Eisenhower: Eisenhower liked smiling faces around him. Gloomy people irritated him. However, he was like baked Alaska -- soft on the outside but hard as a rock inside. Except when it came to firing people. For example, when he had to confront General Patton, he used General Bedell Smith. In that unfortunate incident of Sherman Adams and the vicuna coat, he had somebody else take care of the problem. (Mr. Nixon added sardonically that Adams never should have gotten involved with Goldfine in the first place, and anyway it was a cheap vicuna coat.) 

Henry Kissinger: A genius. Unfortunately, like most geniuses, they have strong minds but they always want to reexamine decisions after they were made. He kept reviewing past decisions to the point of exhaustion. I guess some intellectuals don't match their intellect with an equally strong backbone.

The Kennedys: As Alice Roosevelt Longworth said, Jack was the best of the litter -- charismatic and bright; Bobby, a Jesuit priest; Ted, a playboy who is also a good Irish politician. Lyndon Johnson: Probably the most effective politician I have ever met. I probably could have worked best with Johnson as a colleague,

He most admired Roosevelt but thought FDR should not have run for the fourth term.

Andropov and the Russians: Andropov is much brighter than Brezhnev. The Russians want a deal now because their society is falling apart. But I have always believed in the policy of link age, which I articulated with Kissinger -- that is, you don't give the Russians anything without tieing it to something they must give you. Realistically, you have to do unto others as they will do to you, not^as you would have them do to you. Kissinger would always say, "Then add ten percent!"


Q. What about women who have held power?

A. I admired Golda Meir much more than Madame Gandhi. Madame Gandhi acted like a man and became very sensitive when she was criticized, and then wanted to be treated like a woman.

Golda acted like a man and wanted to be treated like a man. Once she came to the White House and asked for planes for Israel. I said No. Instead of retreating, she blew smoke in my face and said: "We are going to get them, Mr. President, one way or the other." I liked this much better than having her retreat behind the sensitivities of a woman.


Q. What is your view of the power centers in the country, like the private sector, government, the clergy? What problems do they present to a President?
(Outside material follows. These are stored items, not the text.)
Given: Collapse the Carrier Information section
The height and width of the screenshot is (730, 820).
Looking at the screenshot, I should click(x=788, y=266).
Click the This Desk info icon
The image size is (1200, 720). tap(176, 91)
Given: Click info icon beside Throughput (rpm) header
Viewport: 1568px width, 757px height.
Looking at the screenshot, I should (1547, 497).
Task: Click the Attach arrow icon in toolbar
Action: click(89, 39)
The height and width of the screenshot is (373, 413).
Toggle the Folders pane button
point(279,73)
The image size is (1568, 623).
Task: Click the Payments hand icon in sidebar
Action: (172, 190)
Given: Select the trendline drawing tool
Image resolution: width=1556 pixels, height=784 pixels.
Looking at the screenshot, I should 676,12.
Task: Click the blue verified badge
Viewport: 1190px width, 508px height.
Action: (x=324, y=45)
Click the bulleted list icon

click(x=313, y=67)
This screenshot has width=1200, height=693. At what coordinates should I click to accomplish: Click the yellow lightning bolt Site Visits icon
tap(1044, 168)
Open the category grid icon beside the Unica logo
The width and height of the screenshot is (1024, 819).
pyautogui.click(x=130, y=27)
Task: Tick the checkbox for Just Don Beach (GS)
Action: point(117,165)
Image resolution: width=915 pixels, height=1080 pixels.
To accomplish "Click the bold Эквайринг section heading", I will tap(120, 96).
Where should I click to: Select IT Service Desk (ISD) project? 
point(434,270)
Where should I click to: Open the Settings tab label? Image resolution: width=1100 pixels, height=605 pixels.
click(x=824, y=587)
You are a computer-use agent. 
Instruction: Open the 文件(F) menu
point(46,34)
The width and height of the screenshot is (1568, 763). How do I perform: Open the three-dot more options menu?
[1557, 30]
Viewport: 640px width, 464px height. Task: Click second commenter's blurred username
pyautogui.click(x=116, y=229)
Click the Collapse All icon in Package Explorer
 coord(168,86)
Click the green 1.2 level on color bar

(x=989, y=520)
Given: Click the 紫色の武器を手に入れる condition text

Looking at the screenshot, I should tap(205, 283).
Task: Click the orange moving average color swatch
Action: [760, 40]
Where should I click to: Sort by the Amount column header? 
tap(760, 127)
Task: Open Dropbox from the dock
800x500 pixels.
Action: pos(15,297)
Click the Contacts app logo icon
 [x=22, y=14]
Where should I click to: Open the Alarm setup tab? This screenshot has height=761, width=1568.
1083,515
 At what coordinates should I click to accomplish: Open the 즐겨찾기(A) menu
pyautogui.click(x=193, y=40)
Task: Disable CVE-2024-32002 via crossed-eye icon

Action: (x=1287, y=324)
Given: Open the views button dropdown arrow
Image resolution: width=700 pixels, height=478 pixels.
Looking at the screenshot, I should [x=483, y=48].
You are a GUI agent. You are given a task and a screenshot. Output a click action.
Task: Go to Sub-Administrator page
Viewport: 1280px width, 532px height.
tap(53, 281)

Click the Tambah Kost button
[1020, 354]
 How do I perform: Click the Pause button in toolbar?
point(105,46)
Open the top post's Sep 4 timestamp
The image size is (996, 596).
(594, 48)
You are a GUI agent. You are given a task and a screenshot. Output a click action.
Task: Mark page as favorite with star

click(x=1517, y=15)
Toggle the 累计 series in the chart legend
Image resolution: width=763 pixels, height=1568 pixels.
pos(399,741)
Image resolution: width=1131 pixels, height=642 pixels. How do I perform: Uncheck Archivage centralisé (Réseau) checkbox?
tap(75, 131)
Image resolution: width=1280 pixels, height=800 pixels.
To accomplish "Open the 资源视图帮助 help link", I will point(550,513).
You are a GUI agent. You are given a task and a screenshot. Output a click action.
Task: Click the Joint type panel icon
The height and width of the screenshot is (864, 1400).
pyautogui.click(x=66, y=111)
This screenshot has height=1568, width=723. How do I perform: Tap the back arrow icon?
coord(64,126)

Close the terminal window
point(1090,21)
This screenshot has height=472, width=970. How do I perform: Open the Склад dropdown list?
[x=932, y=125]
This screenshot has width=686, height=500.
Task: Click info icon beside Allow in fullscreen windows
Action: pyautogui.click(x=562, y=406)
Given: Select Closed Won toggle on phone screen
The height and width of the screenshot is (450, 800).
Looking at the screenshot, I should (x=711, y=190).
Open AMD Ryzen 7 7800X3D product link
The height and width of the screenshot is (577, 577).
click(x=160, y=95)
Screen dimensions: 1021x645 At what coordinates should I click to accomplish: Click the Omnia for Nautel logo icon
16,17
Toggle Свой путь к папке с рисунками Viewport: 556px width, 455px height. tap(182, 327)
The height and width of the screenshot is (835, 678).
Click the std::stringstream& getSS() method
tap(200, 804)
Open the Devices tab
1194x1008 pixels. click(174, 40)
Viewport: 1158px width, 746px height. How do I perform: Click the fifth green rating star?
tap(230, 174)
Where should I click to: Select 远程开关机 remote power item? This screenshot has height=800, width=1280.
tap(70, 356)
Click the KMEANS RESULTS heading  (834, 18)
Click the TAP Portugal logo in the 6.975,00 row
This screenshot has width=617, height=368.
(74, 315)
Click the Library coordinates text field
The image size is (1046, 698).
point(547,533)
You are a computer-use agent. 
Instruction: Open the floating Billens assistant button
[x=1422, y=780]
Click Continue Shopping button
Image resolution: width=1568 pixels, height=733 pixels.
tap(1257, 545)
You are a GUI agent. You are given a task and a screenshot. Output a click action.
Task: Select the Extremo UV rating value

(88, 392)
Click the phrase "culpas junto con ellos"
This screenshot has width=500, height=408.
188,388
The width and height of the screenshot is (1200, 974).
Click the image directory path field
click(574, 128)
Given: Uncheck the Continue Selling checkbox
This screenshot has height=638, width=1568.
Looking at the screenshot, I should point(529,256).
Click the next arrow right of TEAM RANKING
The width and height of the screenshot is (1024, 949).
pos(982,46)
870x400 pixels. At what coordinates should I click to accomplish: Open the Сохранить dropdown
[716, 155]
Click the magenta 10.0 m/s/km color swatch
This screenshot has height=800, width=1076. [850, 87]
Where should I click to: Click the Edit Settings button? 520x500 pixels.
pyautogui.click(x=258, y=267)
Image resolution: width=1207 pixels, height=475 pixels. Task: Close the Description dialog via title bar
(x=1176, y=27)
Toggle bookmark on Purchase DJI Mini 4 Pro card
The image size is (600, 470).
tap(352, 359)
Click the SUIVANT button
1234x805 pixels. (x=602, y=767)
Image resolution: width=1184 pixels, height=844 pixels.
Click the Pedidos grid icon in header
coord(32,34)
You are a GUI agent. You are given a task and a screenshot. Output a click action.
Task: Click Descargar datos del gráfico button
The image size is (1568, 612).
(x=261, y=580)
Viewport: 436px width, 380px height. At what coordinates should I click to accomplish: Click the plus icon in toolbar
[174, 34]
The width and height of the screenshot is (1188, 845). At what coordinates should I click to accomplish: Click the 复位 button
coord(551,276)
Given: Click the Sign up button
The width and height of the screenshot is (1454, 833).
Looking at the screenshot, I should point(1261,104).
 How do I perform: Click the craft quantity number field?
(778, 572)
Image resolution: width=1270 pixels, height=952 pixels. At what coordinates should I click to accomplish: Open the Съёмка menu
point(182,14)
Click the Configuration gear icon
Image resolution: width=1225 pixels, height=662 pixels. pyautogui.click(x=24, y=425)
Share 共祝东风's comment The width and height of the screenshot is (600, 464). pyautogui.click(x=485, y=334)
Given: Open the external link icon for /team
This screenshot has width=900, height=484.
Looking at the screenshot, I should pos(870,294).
A. If you leave businessmen alone, they obviously become greedy; that's what they're paid to do. But government bureaucrats can be just as greedy for power over the private sector. The clergy see themselves as being impartial, but they do take positions. A President must therefore be able to balance off the pressures from these different forces.


Q. Is it true, Mr. President, as has been said, that from an economic point of view you are the person who traveled the furthest -- from a very poor boy to the highest office in the United States? I understand that the most money you ever saw together was the money you earned while playing poker on shipboard?

A. That's probably true, but Reagan was no boy with a silver spoon either. However, I never gambled on shipboard. I made it on land.


DIRECTIONS FOR THE FUTURE. . . Mr. Nixon, of course, has remained close to the issues that are shaping the future. Here in brief are his anticipations:

On the Middle East: He believes the U.S. should lean on the Saudis so that they will lean on King Hussein of Jordan to get some deal on the West Bank. But he is not optimistic about the prospects for success so long as Begin is in power in Israel. Nevertheless, the U.S. will ultimately prove to be the key to the Middle East problem. No other country will be trusted by both sides.

On Central America: He strongly supports President Reagan's program of aid to the moderate forces; otherwise there will be a Communist takeover of the whole area. This would then result in the possibilities of a world confrontation.

On the economic outlook: The recovery is under way. The President should reappoint Volcker. As for the long-range future, the new technology -- for example computers -- is being over played. It is reminiscent of the extravagant predictions made by the technocrats in the 1930s. Machines will never be a substitute for human intelligence.